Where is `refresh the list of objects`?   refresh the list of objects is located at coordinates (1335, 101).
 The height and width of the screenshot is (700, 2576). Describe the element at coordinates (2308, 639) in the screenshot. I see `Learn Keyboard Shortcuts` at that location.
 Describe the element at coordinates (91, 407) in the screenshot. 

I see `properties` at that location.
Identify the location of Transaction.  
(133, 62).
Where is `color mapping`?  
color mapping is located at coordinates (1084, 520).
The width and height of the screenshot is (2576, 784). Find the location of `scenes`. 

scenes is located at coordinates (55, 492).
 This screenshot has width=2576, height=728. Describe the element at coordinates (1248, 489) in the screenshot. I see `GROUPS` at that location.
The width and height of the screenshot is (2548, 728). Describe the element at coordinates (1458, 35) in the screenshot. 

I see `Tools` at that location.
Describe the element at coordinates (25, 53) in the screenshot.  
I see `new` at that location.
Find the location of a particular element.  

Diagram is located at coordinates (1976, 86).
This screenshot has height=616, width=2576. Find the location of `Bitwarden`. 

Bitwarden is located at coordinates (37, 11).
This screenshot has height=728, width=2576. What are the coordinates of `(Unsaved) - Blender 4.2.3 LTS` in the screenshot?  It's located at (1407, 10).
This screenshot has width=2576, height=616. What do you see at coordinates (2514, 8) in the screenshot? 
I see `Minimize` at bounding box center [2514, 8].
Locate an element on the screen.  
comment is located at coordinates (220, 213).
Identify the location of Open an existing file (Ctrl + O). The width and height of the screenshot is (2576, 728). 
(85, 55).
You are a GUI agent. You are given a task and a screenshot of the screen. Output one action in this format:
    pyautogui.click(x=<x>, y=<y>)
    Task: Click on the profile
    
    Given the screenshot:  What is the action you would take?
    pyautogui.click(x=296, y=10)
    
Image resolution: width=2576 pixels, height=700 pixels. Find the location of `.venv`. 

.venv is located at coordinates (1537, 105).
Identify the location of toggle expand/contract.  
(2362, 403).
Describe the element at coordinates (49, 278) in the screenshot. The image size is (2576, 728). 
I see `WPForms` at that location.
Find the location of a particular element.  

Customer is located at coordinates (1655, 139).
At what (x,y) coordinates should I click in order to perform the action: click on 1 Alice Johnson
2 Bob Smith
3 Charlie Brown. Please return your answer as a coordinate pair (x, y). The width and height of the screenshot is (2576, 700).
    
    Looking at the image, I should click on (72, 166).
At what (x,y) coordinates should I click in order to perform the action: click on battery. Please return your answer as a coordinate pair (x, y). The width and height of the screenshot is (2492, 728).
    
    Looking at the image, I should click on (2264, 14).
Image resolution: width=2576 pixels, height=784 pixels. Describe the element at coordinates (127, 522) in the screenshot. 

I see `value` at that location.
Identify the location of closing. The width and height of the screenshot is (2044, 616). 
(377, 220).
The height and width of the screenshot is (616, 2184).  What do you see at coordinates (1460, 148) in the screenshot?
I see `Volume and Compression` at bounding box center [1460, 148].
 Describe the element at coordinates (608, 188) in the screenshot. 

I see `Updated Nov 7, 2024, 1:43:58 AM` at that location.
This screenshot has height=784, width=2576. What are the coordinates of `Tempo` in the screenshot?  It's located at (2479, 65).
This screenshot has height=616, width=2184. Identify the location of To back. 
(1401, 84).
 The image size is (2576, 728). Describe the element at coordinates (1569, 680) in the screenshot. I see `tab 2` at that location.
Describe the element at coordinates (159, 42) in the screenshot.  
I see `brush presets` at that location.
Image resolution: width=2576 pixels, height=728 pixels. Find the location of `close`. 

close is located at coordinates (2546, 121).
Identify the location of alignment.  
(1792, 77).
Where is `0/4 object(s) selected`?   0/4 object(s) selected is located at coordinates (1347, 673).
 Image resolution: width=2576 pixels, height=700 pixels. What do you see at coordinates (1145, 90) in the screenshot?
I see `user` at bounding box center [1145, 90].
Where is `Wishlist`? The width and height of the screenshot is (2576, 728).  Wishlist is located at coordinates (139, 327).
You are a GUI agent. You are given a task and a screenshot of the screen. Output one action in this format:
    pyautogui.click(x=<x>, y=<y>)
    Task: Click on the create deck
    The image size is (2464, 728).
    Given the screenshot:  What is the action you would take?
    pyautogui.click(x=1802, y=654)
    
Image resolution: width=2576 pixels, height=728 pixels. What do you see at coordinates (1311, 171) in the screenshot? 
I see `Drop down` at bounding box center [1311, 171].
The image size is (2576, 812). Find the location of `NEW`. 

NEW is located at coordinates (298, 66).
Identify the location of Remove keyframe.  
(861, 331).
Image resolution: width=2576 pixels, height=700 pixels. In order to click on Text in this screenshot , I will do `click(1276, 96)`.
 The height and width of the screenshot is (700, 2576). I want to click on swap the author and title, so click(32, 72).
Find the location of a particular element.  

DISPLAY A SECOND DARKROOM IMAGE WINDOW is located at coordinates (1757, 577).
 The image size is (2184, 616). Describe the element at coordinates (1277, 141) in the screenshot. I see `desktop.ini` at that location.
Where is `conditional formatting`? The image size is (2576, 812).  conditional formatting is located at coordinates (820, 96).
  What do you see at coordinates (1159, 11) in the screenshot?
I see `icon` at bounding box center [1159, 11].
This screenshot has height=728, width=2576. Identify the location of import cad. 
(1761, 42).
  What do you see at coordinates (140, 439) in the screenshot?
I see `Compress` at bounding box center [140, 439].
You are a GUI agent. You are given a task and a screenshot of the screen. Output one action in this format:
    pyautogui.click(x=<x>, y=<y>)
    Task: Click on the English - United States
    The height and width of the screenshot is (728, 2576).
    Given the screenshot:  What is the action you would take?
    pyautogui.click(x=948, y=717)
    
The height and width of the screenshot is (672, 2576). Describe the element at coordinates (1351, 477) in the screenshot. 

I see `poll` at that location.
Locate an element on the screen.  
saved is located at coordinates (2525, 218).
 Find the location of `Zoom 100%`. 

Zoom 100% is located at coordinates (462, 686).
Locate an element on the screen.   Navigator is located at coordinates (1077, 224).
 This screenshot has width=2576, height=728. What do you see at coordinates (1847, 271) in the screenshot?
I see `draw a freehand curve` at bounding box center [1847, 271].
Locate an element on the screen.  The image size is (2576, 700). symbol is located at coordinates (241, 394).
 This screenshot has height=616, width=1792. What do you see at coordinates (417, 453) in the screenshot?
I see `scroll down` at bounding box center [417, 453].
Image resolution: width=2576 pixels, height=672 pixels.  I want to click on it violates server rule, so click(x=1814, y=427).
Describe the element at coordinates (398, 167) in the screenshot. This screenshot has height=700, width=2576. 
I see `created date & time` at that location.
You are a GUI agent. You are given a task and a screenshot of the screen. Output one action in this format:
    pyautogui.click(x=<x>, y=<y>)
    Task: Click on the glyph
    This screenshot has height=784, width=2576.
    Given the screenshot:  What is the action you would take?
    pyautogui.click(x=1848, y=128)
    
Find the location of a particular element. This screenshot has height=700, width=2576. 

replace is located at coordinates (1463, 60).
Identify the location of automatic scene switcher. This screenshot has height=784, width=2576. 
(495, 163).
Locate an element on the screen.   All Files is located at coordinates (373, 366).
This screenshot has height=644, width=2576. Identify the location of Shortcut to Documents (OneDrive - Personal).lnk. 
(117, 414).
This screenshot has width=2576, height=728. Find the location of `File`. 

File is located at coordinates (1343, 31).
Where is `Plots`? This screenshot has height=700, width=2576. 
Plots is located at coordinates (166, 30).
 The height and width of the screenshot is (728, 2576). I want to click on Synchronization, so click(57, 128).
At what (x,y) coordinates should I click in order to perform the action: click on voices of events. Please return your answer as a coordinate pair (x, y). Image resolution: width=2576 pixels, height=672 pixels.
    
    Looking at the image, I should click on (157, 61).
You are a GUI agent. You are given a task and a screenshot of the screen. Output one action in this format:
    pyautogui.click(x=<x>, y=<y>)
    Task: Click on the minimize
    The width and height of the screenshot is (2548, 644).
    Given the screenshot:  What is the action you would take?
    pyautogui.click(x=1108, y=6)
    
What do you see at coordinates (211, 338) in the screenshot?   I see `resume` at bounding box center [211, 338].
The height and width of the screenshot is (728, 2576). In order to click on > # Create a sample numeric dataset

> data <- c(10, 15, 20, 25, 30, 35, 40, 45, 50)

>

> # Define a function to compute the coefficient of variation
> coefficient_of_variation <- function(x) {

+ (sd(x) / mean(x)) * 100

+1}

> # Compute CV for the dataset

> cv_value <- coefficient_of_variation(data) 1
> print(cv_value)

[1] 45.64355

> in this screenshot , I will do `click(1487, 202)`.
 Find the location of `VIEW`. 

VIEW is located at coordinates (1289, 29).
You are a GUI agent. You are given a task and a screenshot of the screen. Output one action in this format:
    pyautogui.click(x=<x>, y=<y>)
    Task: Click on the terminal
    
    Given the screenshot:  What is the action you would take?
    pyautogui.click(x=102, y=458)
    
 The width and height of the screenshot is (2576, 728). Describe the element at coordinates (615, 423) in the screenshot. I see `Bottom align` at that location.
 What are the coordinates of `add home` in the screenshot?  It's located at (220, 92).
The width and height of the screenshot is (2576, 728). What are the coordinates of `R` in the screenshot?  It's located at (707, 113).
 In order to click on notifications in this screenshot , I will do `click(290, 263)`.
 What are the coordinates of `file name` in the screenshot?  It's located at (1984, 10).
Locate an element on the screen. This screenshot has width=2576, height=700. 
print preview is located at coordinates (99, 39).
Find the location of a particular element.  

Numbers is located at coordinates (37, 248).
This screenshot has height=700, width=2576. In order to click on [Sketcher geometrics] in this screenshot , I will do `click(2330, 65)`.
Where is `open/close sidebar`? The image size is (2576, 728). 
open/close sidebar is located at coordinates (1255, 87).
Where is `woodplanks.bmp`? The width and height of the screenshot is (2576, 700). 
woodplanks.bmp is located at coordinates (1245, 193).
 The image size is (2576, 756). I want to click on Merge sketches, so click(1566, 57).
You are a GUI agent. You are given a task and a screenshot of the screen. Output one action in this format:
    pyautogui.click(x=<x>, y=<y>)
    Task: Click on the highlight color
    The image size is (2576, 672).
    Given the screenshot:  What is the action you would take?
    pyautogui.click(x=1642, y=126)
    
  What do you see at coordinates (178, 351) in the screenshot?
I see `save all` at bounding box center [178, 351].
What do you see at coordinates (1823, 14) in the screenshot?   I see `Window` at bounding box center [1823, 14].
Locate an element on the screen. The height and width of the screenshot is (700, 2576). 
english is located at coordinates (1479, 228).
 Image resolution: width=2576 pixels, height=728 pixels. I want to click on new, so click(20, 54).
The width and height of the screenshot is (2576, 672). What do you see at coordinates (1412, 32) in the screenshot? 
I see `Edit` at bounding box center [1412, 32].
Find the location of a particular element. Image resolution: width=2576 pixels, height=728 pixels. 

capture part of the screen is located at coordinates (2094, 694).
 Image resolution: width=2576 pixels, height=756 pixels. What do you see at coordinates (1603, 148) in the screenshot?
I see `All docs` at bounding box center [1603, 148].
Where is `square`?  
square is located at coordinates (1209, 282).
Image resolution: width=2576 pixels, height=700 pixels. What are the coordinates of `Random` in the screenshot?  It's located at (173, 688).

== == ==

#### Short exercise:
Lay out the data as a Markdown table with the columns Row and Line, beginning at the line that contains "1 Alice Johnson" and stopping after the line that contains "Looking at the image, I should click on (72, 166).". Number each row and leave out blank lines.

#### Reply:
| Row | Line |
|---|---|
| 1 | At what (x,y) coordinates should I click in order to perform the action: click on 1 Alice Johnson |
| 2 | 2 Bob Smith |
| 3 | 3 Charlie Brown. Please return your answer as a coordinate pair (x, y). The width and height of the screenshot is (2576, 700). |
| 4 |     Looking at the image, I should click on (72, 166). |